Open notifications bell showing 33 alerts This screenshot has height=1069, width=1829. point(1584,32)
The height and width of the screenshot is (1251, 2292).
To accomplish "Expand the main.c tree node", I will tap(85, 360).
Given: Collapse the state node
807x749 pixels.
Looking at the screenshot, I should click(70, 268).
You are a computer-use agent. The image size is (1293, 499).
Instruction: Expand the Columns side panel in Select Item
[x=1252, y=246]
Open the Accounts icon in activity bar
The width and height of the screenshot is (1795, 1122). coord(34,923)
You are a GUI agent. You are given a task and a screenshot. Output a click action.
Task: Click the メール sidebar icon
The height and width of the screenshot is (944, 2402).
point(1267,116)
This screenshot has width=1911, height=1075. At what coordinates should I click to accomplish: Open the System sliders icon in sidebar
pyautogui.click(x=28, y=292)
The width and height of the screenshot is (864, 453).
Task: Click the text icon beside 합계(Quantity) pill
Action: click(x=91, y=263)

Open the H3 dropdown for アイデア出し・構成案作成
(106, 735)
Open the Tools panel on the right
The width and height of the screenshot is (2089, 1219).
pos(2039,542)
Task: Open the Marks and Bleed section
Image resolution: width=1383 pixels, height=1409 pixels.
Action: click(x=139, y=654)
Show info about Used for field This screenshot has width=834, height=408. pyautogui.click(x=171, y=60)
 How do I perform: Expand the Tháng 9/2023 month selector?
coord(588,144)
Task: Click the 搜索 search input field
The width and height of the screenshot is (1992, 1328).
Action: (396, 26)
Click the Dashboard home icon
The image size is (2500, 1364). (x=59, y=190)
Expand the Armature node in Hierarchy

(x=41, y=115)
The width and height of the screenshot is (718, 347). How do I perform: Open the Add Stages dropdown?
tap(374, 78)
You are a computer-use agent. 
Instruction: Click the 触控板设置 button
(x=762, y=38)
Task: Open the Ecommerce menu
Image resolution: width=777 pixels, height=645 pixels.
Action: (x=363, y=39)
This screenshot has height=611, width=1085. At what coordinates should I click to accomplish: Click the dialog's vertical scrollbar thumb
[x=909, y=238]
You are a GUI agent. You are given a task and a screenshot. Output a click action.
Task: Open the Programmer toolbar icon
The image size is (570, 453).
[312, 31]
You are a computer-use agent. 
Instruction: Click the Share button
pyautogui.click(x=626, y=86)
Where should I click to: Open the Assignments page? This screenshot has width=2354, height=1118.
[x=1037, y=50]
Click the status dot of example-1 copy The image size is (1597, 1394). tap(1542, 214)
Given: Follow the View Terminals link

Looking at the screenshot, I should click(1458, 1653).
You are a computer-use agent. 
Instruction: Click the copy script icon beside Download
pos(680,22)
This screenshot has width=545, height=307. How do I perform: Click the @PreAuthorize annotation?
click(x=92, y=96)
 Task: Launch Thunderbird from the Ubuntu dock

******************************

▶ [Task to carry out]
Each line above from the one with "Instruction: Expand the" up to and including the one with "Task: Open the Programmer toolbar icon" must be set down exactly, and no line outside that span may appear.

▶ [Solved problem]
Instruction: Expand the Columns side panel in Select Item
[x=1252, y=246]
Open the Accounts icon in activity bar
The width and height of the screenshot is (1795, 1122). coord(34,923)
You are a GUI agent. You are given a task and a screenshot. Output a click action.
Task: Click the メール sidebar icon
The height and width of the screenshot is (944, 2402).
point(1267,116)
This screenshot has width=1911, height=1075. At what coordinates should I click to accomplish: Open the System sliders icon in sidebar
pyautogui.click(x=28, y=292)
The width and height of the screenshot is (864, 453).
Task: Click the text icon beside 합계(Quantity) pill
Action: click(x=91, y=263)

Open the H3 dropdown for アイデア出し・構成案作成
(106, 735)
Open the Tools panel on the right
The width and height of the screenshot is (2089, 1219).
pos(2039,542)
Task: Open the Marks and Bleed section
Image resolution: width=1383 pixels, height=1409 pixels.
Action: click(x=139, y=654)
Show info about Used for field This screenshot has width=834, height=408. pyautogui.click(x=171, y=60)
 How do I perform: Expand the Tháng 9/2023 month selector?
coord(588,144)
Task: Click the 搜索 search input field
The width and height of the screenshot is (1992, 1328).
Action: (396, 26)
Click the Dashboard home icon
The image size is (2500, 1364). (x=59, y=190)
Expand the Armature node in Hierarchy

(x=41, y=115)
The width and height of the screenshot is (718, 347). How do I perform: Open the Add Stages dropdown?
tap(374, 78)
You are a computer-use agent. 
Instruction: Click the 触控板设置 button
(x=762, y=38)
Task: Open the Ecommerce menu
Image resolution: width=777 pixels, height=645 pixels.
Action: (x=363, y=39)
This screenshot has height=611, width=1085. At what coordinates should I click to accomplish: Click the dialog's vertical scrollbar thumb
[x=909, y=238]
You are a GUI agent. You are given a task and a screenshot. Output a click action.
Task: Open the Programmer toolbar icon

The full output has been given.